BROOKSVILLE — Hernando County's former purchasing and contracts manager, who was let go during his probationary period last year, has brought a lawsuit against the county, blaming his dismissal on the fact that he blew the whistle on purchasing policy irregularities by the county's Utilities Department.
Anthony Garzione is seeking reinstatement in the job, back pay and benefits, reimbursement for pain and suffering, and attorney's fees.
Garzione, 57, started work Aug. 1 and was dismissed in mid November. But in the weeks leading up to his dismissal, he wrote a letter to County Administrator Len Sossamon detailing issues regarding policy violations allegedly committed by utilities officials. The lawsuit, filed late last month, identifies the reported problems as "protected disclosures" under the Florida Whistle-blower's Act.
According to Garzione's description, the utilities purchases he detailed in his Nov. 7 memo showed county workers cutting corners or giving preferential treatment to some vendors.

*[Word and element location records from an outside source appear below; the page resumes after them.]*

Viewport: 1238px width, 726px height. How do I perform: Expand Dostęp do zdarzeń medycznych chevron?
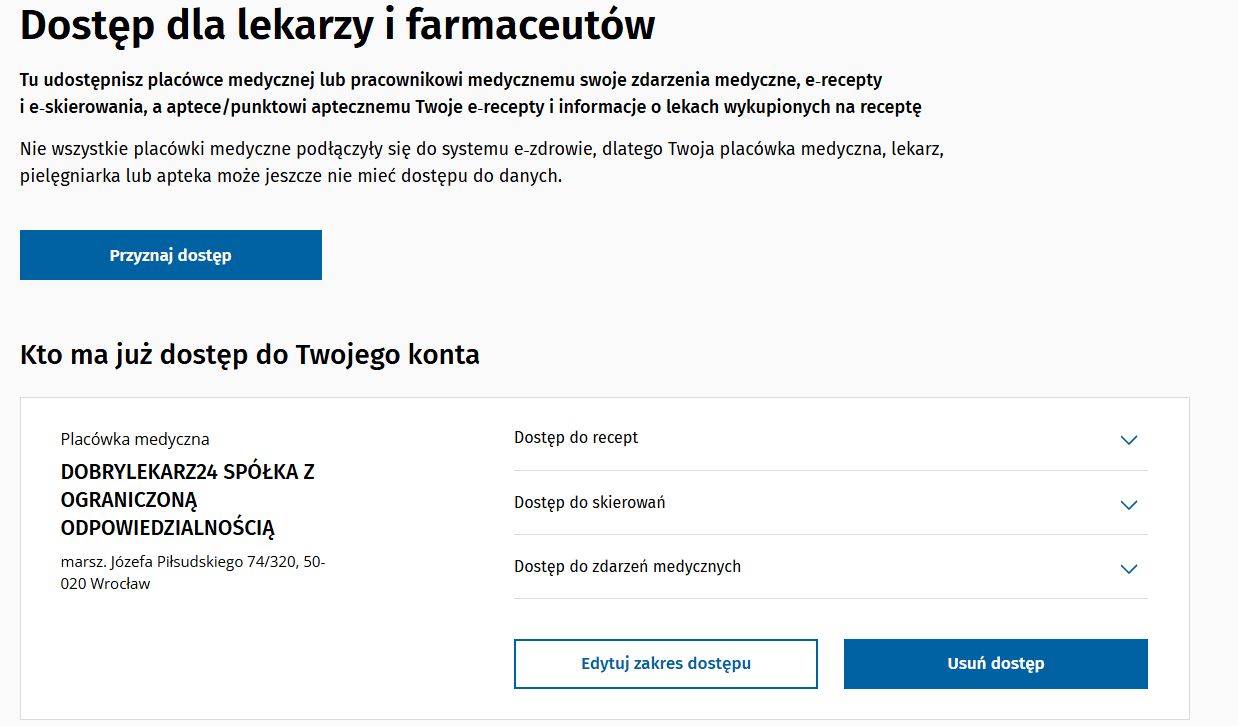click(1129, 569)
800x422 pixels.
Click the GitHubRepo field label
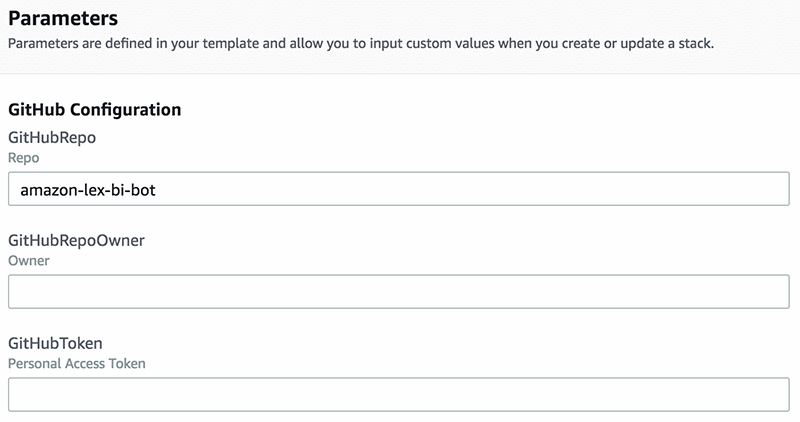[x=52, y=138]
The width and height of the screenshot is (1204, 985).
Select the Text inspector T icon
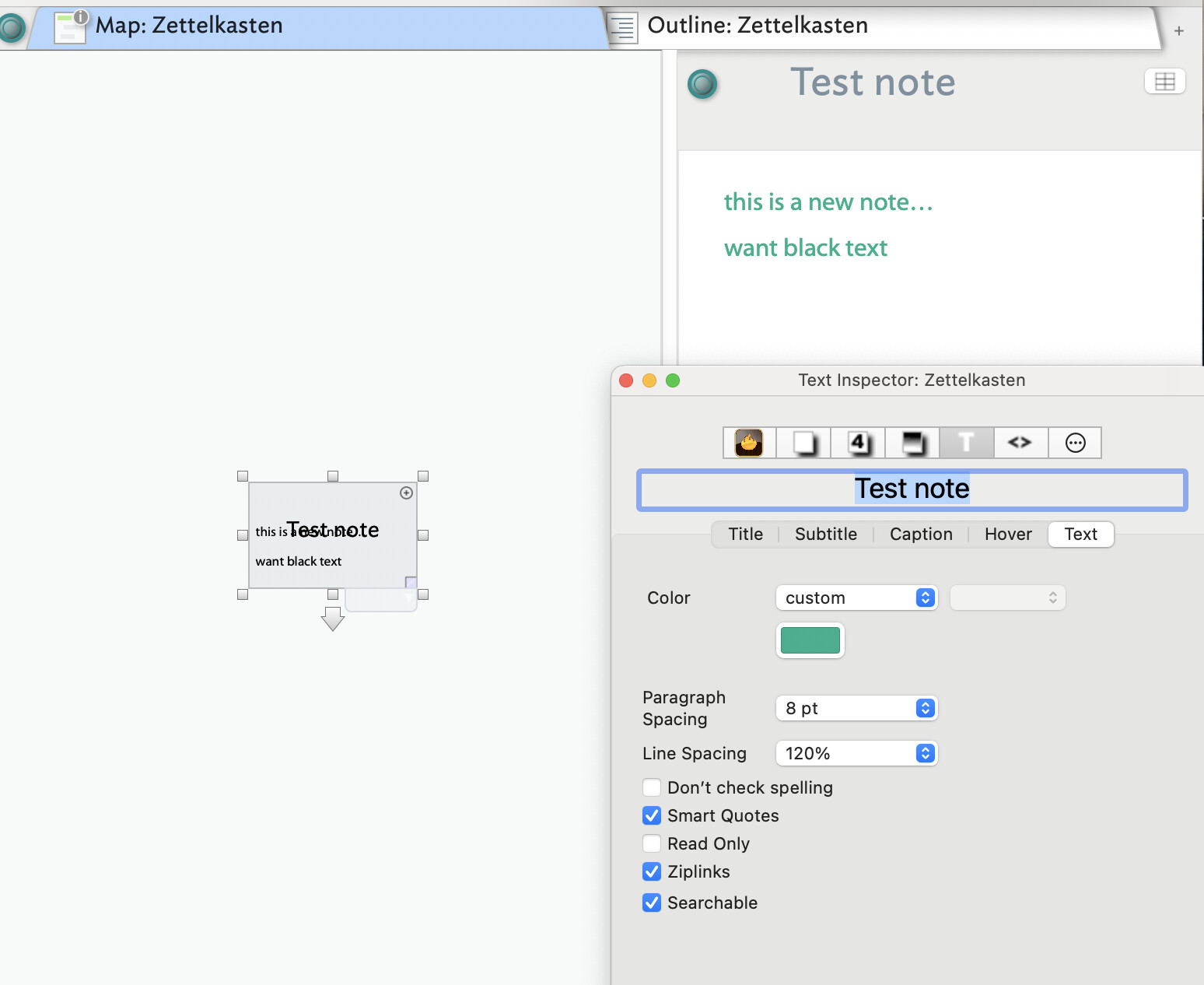coord(966,443)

In one case, the county gave a $160,000 job to Paints & Coatings Inc. as both a "sole source," which means bids from other companies were not sought, and as a "rush" order.
"The market is very competitive for this type of work," Garzione wrote in his memo questioning the urgency of hiring the company when the need for the work had been known for months. "You have put the county in a position of justifying these activities that exceed $160,000," he wrote. "Hernando County procedures have been breached, and good business practices have been compromised, putting our system at risk."
A second case involved Hall Engineering LLC. The Utilities Department failed to include a variety of standard elements in its request for proposals, including a sworn statement on public crimes, authorized signatures, vendor eligibility information and a statement of qualifications. The procurement office had no record of the company and, Garzione wrote, the "Utilities Department has put the county at risk with no evidence we are doing business with a state-qualified engineering firm."
He asked that the Utilities Department provide a memo detailing why the rules weren't followed.
In the third instance, Garzione states that a proposal of more than $200,000 submitted by vendor HDR Inc. exceeded what is allowed under the state statute for a continuing contract. By not allowing the next of the county's approved rotation of contractors to do the job, "the other four vendors did not get an opportunity for a large task order."
Garzione said in his memo that these were not the only issues he had seen in purchasing by the county Utilities Department.
"Most, if not all the Utilities procurements are exceptions being treated as the norm," he wrote.
The lawsuit states that Garzione's memo was issued before his job appeared to be in jeopardy and notes that he has been unable to secure another job like the Hernando position since he was let go.
While he blames the firing on the whistle-blowing in the lawsuit, in an interview with the Tampa Bay Times immediately after his termination, Garzione said he was also let go because of complaints by a cliquish group of female employees in his office. In an interview he initiated with the Times, Garzione said, "I'm out on the street because of a bunch of girls squawking."
The letter written to Garzione by his supervisor at the time of his termination told a different story. It calls his interaction with the purchasing staff "very tumultuous at best" and notes multiple complaints against Garzione by staffers, department directors, assistant county administrators, Sossamon and a county commissioner.
He fell behind on projects and also did not succeed in team-building training, according to the letter.
County legal and human resources officials declined to comment on the pending litigation.
Garzione's annual salary was $82,368.